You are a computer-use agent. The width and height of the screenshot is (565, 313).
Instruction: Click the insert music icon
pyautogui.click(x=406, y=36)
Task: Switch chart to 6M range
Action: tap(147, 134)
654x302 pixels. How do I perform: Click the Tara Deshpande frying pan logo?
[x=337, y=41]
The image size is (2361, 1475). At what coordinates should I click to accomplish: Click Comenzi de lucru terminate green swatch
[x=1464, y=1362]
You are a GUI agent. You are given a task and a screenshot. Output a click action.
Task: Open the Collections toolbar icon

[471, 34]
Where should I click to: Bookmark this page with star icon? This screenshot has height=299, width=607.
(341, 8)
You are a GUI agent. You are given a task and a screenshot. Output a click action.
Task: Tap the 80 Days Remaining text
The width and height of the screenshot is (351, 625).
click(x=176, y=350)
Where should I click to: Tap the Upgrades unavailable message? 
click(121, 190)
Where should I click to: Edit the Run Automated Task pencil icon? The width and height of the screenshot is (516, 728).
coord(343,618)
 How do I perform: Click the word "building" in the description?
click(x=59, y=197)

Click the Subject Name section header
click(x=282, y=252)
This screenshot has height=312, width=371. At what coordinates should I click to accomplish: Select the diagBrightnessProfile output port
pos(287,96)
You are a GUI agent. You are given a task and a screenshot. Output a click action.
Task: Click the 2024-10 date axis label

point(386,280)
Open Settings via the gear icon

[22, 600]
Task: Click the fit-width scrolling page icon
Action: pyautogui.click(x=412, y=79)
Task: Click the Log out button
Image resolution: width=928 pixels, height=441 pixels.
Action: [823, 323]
※
▶ [What the exercise asks]:
Rewrite all the rows above, swapping every "screenshot" for "screen capture" and leaving everything else unchanged.

▶ [Task solution]:
You are a computer-use agent. The width and height of the screen capture is (565, 313).
Instruction: Click the insert music icon
pyautogui.click(x=406, y=36)
Task: Switch chart to 6M range
Action: tap(147, 134)
654x302 pixels. How do I perform: Click the Tara Deshpande frying pan logo?
[x=337, y=41]
The image size is (2361, 1475). At what coordinates should I click to accomplish: Click Comenzi de lucru terminate green swatch
[x=1464, y=1362]
You are a GUI agent. You are given a task and a screen capture. Output a click action.
Task: Open the Collections toolbar icon

[471, 34]
Where should I click to: Bookmark this page with star icon? This screen capture has height=299, width=607.
(341, 8)
You are a GUI agent. You are given a task and a screen capture. Output a click action.
Task: Tap the 80 Days Remaining text
The width and height of the screen capture is (351, 625).
click(x=176, y=350)
Where should I click to: Tap the Upgrades unavailable message? 
click(121, 190)
Where should I click to: Edit the Run Automated Task pencil icon? The width and height of the screen capture is (516, 728).
coord(343,618)
 How do I perform: Click the word "building" in the description?
click(x=59, y=197)

Click the Subject Name section header
click(x=282, y=252)
This screen capture has height=312, width=371. At what coordinates should I click to accomplish: Select the diagBrightnessProfile output port
pos(287,96)
You are a GUI agent. You are given a task and a screen capture. Output a click action.
Task: Click the 2024-10 date axis label

point(386,280)
Open Settings via the gear icon

[22, 600]
Task: Click the fit-width scrolling page icon
Action: pyautogui.click(x=412, y=79)
Task: Click the Log out button
Image resolution: width=928 pixels, height=441 pixels.
Action: [823, 323]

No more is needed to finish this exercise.